Risse shows that Europeanised identities are nested in, rather than substitutive of, national identities. On this basis, a transnational identity may develop around the concept of pluralist Europe anchored to universal liberal values, human rights, rule of law and the market economy (p.61). He also shows that a transnational public discourse is emerging: but this is not a homogeneous public space of citizens with the same language and the same media. Rather, it is a public sphere where citizens discuss simultaneously the same topics from a single agenda, but with multiple perspectives. In short, Europeanised identities and the transnational public sphere are not all-or-nothing things. Those who say that we have to forget national identities and get a single media system (if not a single language!) confuse the ‘strong European state’ with the pluralist federation I mentioned earlier on.

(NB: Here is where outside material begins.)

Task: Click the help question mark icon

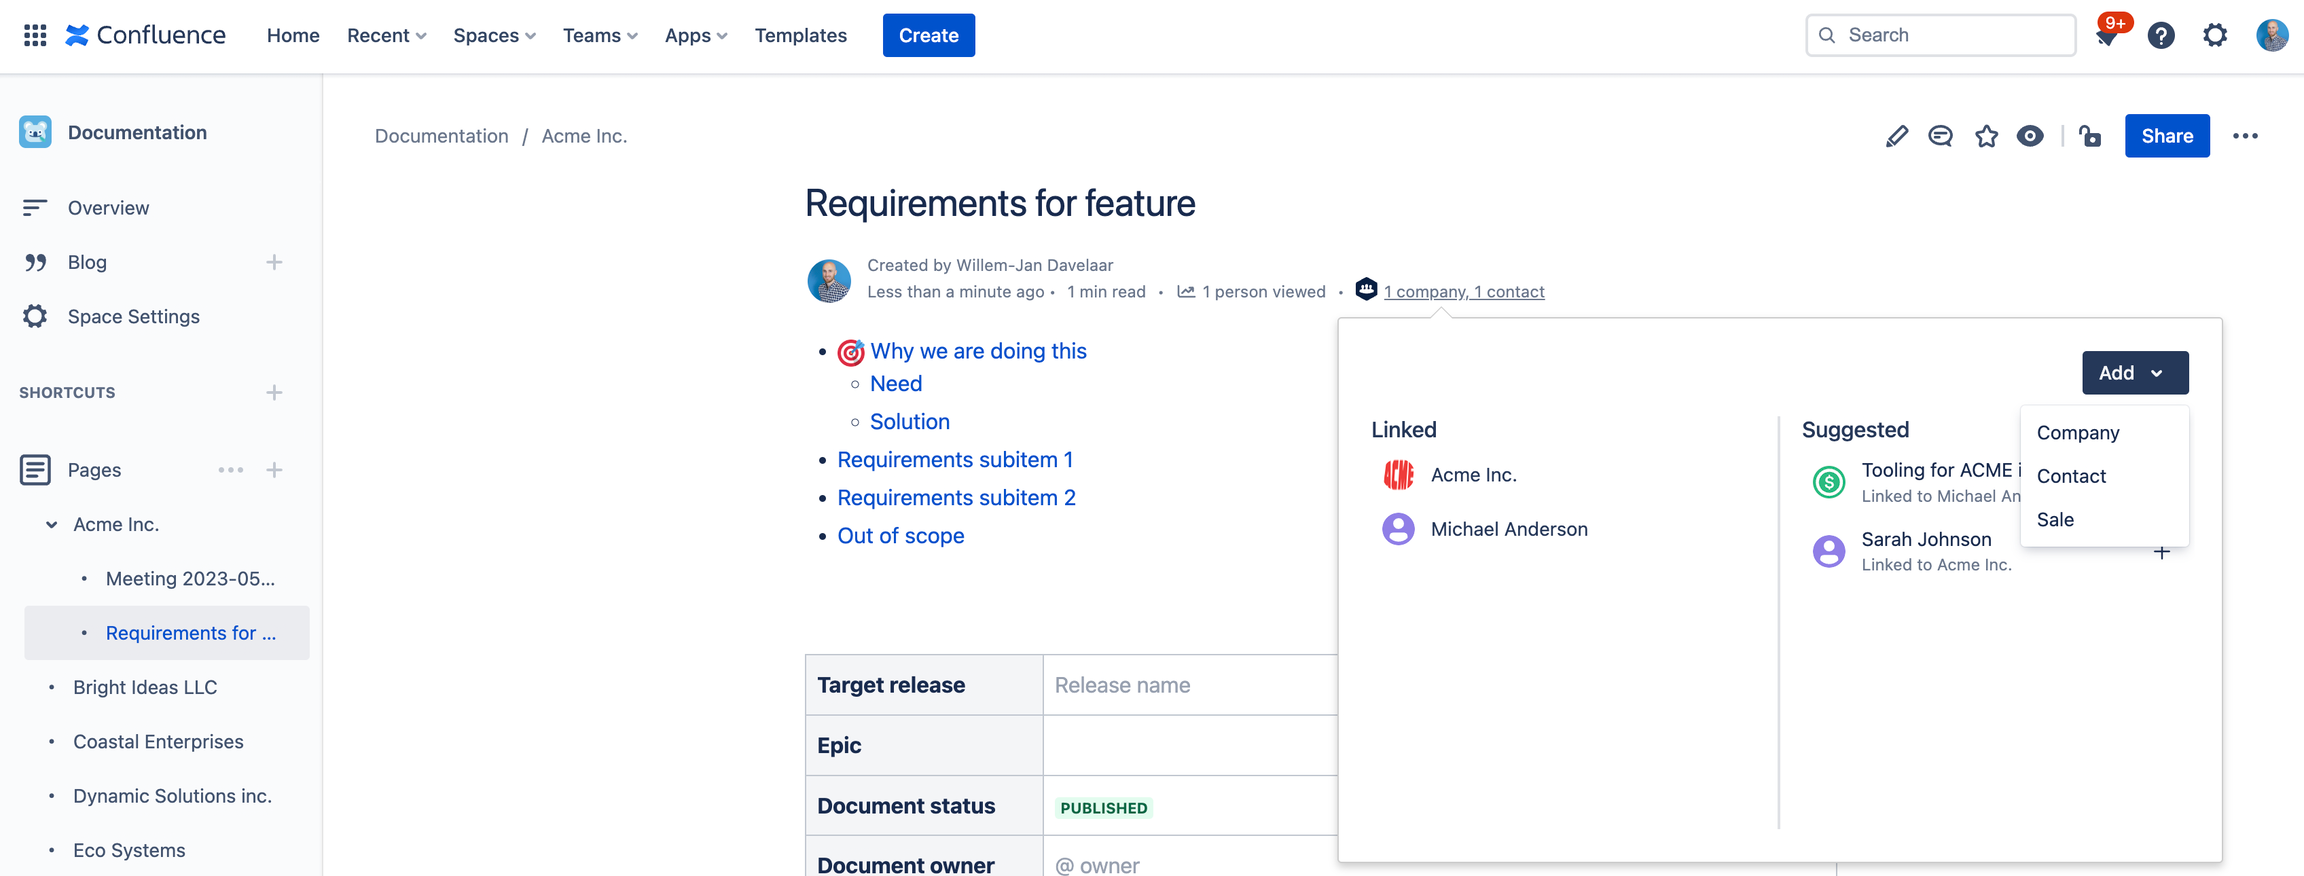Action: coord(2161,36)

The same applies to opinions about policies, with some surprises: since 2008, a majority of respondents to Eurobarometer supports a common defence and security policy among EU member states (74% in 2008, 75% in both 2010 and 2011). Today, in 2011, 64% support a common foreign policy for the 27 EU member states, only 26% are against (Eurobarometer 75, 2011).

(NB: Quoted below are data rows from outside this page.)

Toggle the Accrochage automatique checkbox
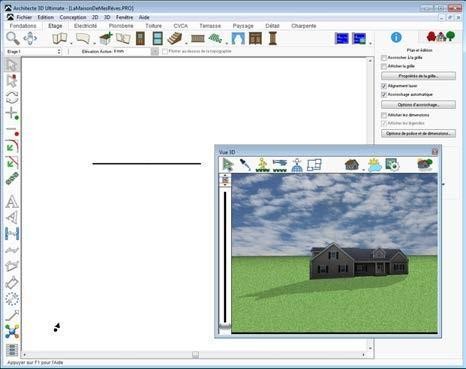 tap(384, 95)
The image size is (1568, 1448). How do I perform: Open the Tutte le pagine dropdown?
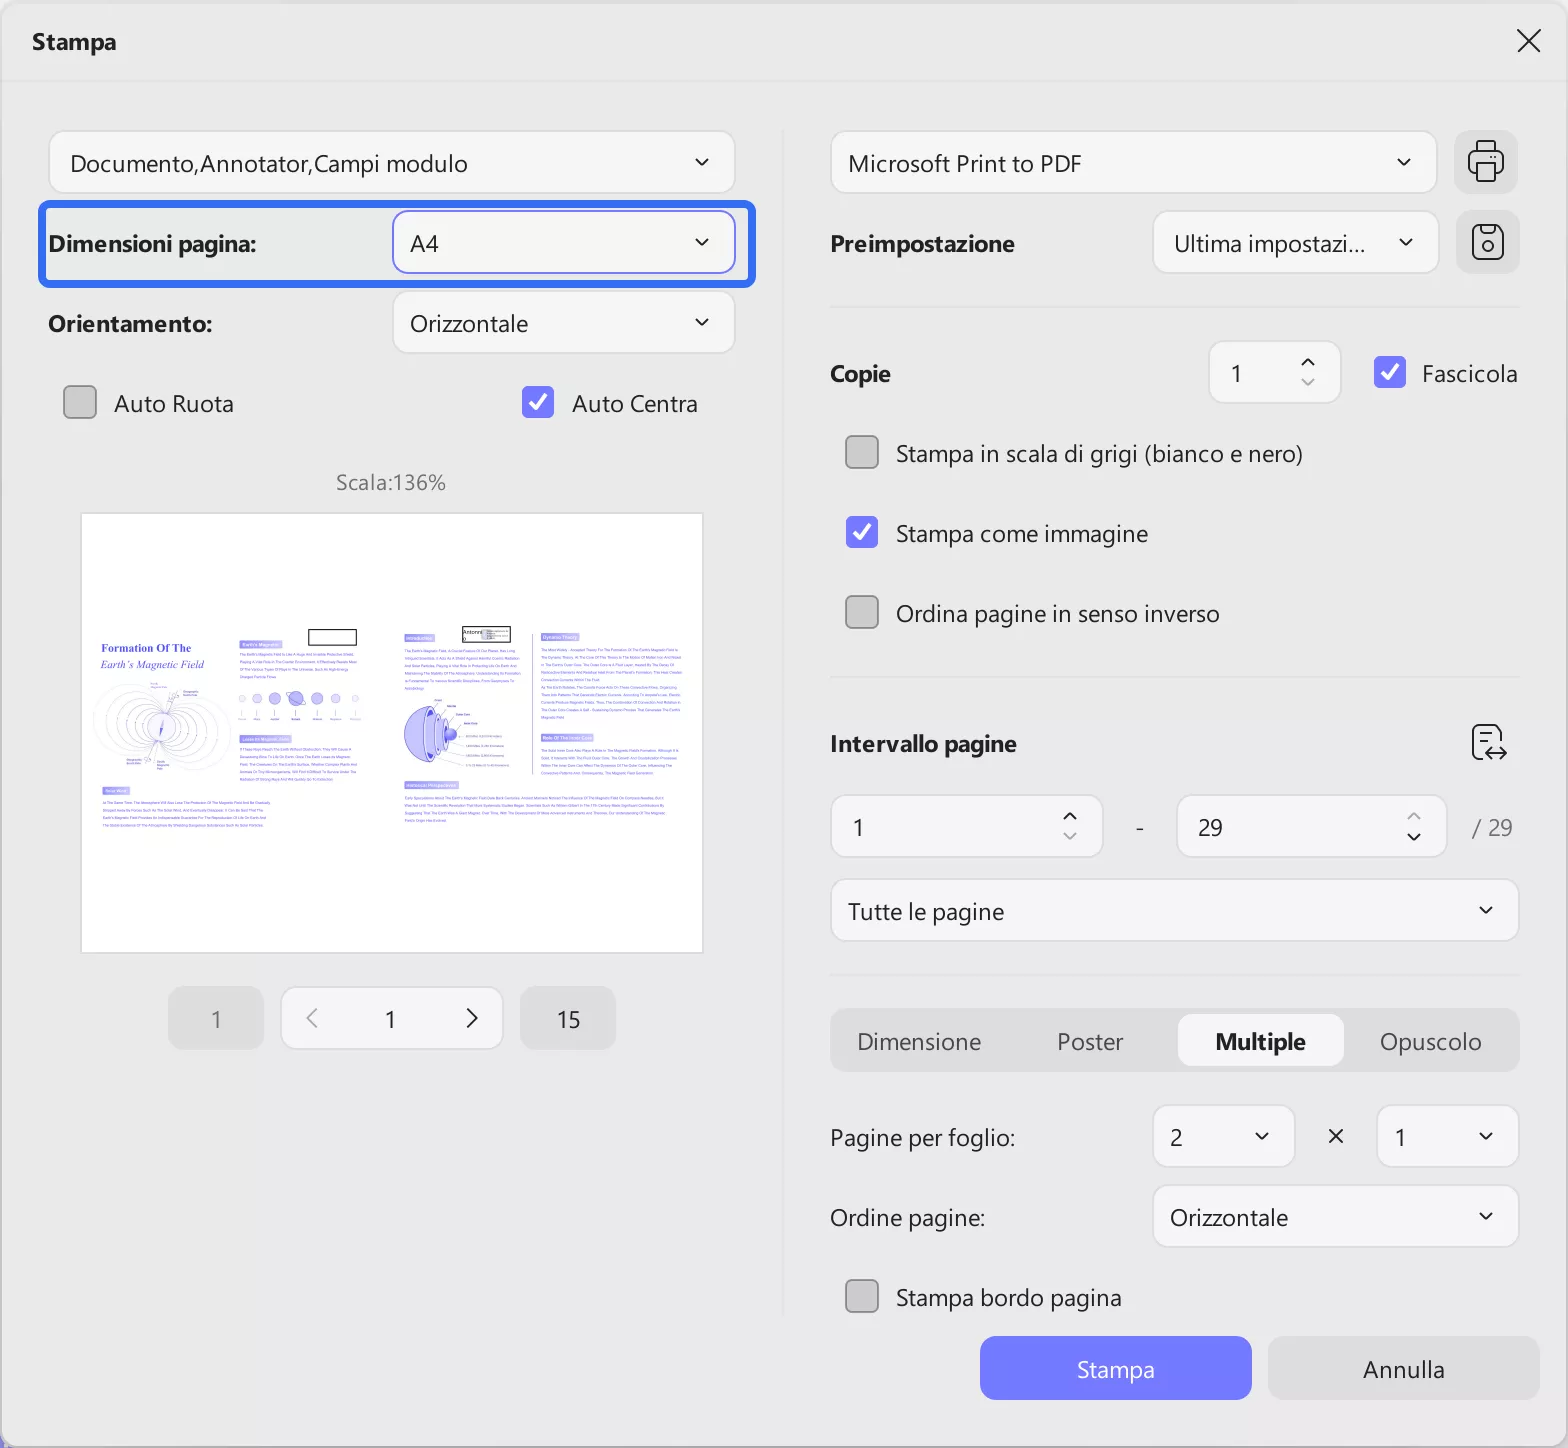point(1174,911)
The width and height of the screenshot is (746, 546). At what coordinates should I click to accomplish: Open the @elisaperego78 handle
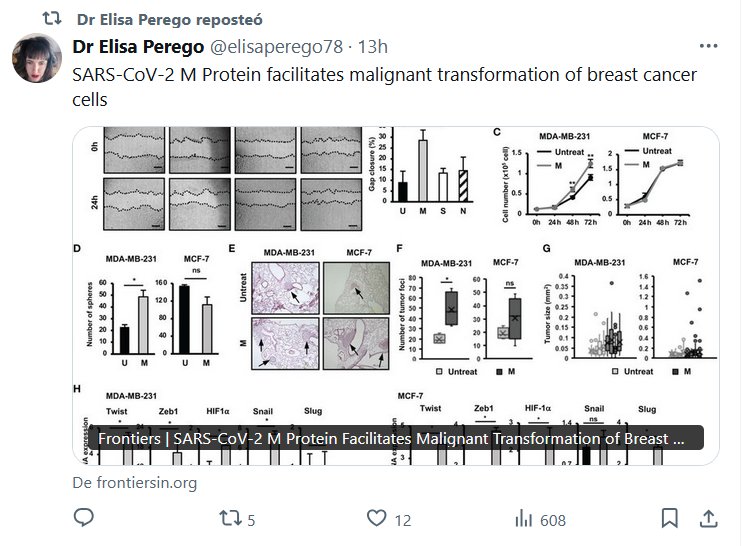(276, 46)
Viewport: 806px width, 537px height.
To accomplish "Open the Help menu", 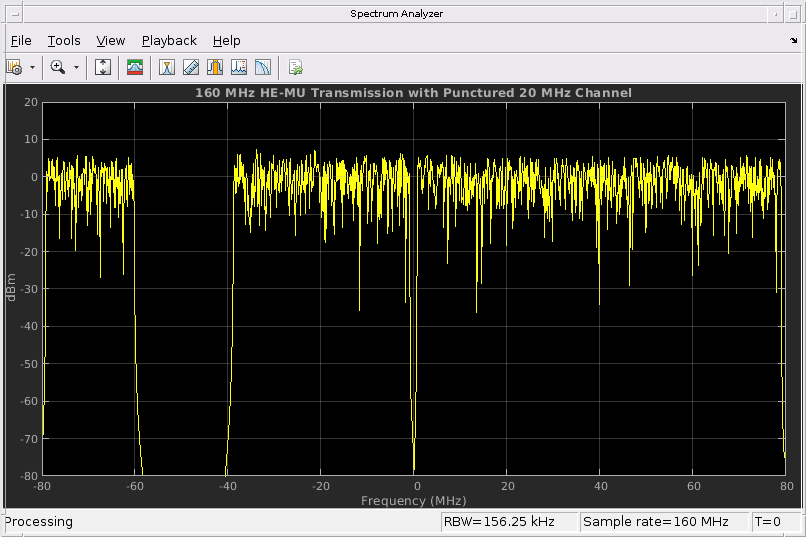I will [x=227, y=41].
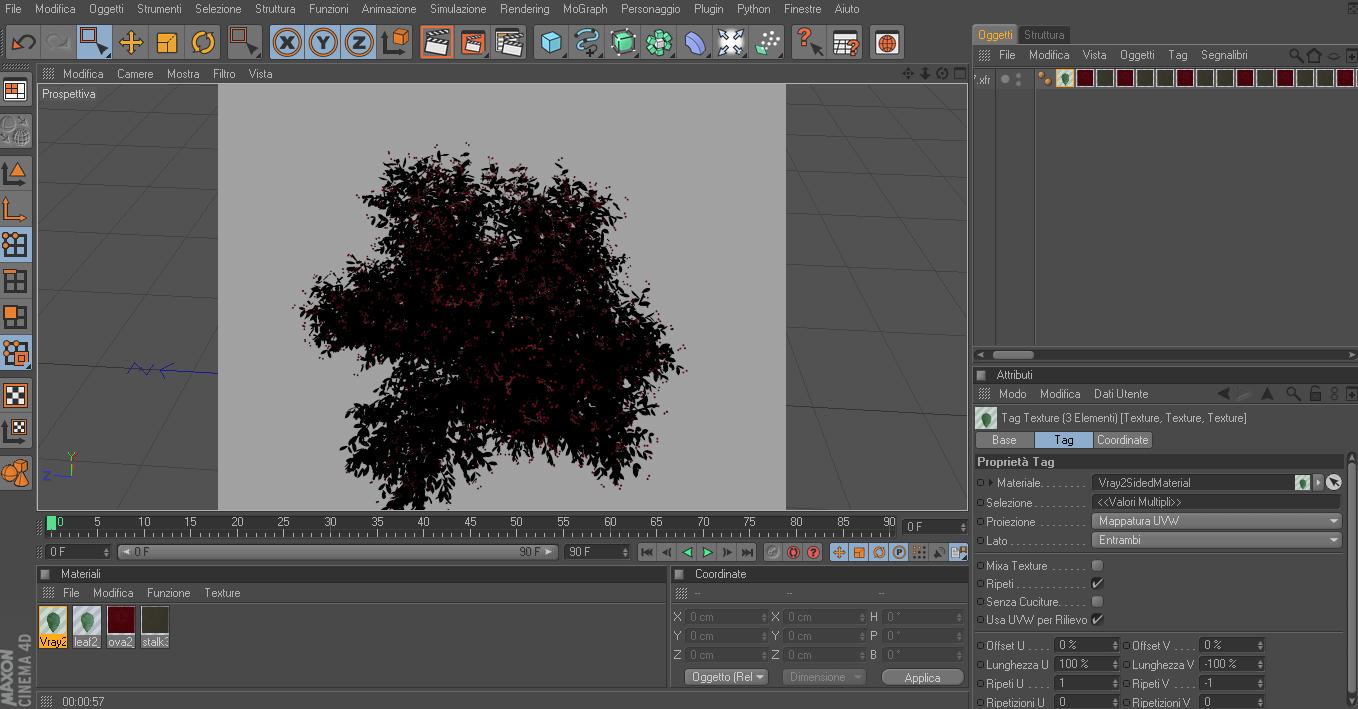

Or think of environmental policy: no matter how much citizens, according to some students, love their country and hate the EU, they still think that the EU can be highly trusted on climate change and the environment.72% want decisions about the environment to be taken jointly by the EU and the governments of the member states – only 26% want the governments to decide alone (Eurobarometer74, Autumn 2010).

Support for specific policies is not cancelled out, so to speak, by a diffuse distrust for the EU – even if we talk of the ‘EU as it is today’ not the United States of Europe. David Easton‘s differentiation between diffuse and specific support is still valid.

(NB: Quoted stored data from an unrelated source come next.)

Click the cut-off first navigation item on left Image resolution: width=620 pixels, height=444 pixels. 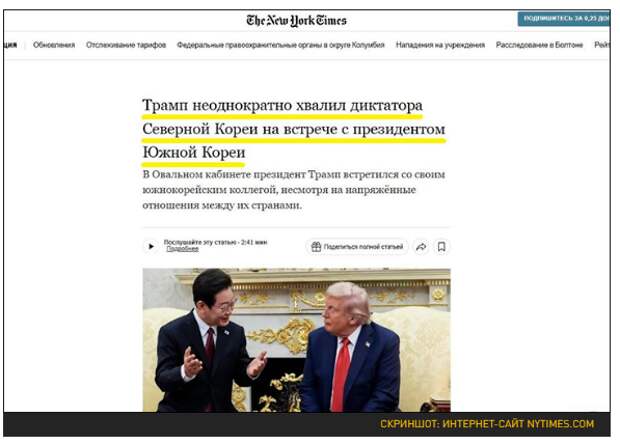[10, 45]
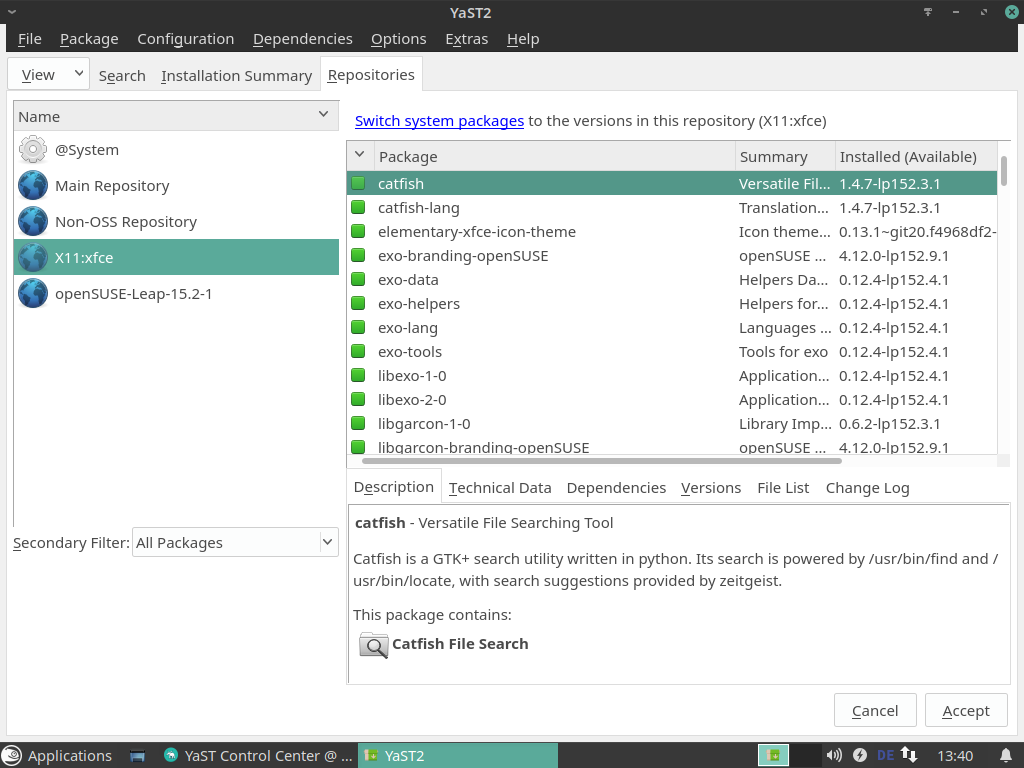Click the @System gear icon
Screen dimensions: 1024x768
point(33,150)
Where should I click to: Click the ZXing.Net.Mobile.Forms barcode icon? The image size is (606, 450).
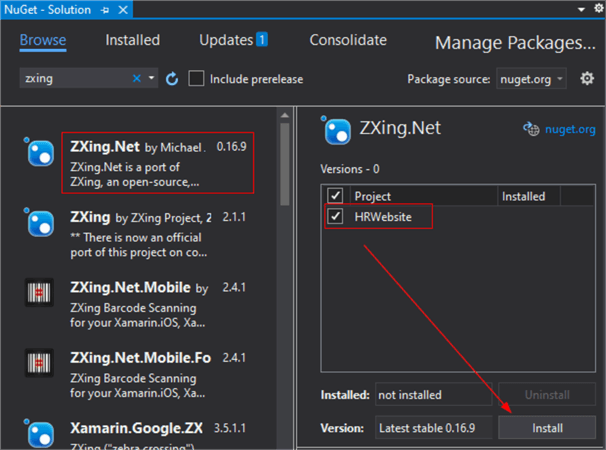coord(39,362)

Finally, where are the rational reasons to trust the state today? Rossi and Spinelli argued that the state had failed to deliver on democracy, rights, and economic welfare. Their libertarian message may have looked a bit adventurous given the spectacular recovery of the state and state structures in the aftermath of World War II (a point stressed by the recent Majone, Europe as Would be World Power, Cambridge, 2009). But aren’t the recent events showing the colossal failure of the state in countries as diverse as (I mention only a few and I do not talk about state failure in Africa and Central Asia) Iceland, Italy, Ireland, Portugal, Spain and of course Greece? Isn’t this failure exactly pointing to the lack of state capacity to deliver on substantial, strong democracy and economic welfare? Political leaders like Marco Pannella speak of ‘real democracies’ the same way we used to describing ‘real socialism’ or ‘actually existing socialism’. In some European countries we are left with the empty shell of formal democracy, whilst substantive democratic content is withering away. Those are hollowed-out states. Without a democratic federation, we also have all the problems of ‘politics without policy’ at the domestic level combined with ‘policy without politics’ at the EU level that authors like Peter Mair have exposed for a long time. Unsurprisingly then, public confidence in government is down to 32% across the EU – 63% distrust it (Eurobarometer 75, 2011).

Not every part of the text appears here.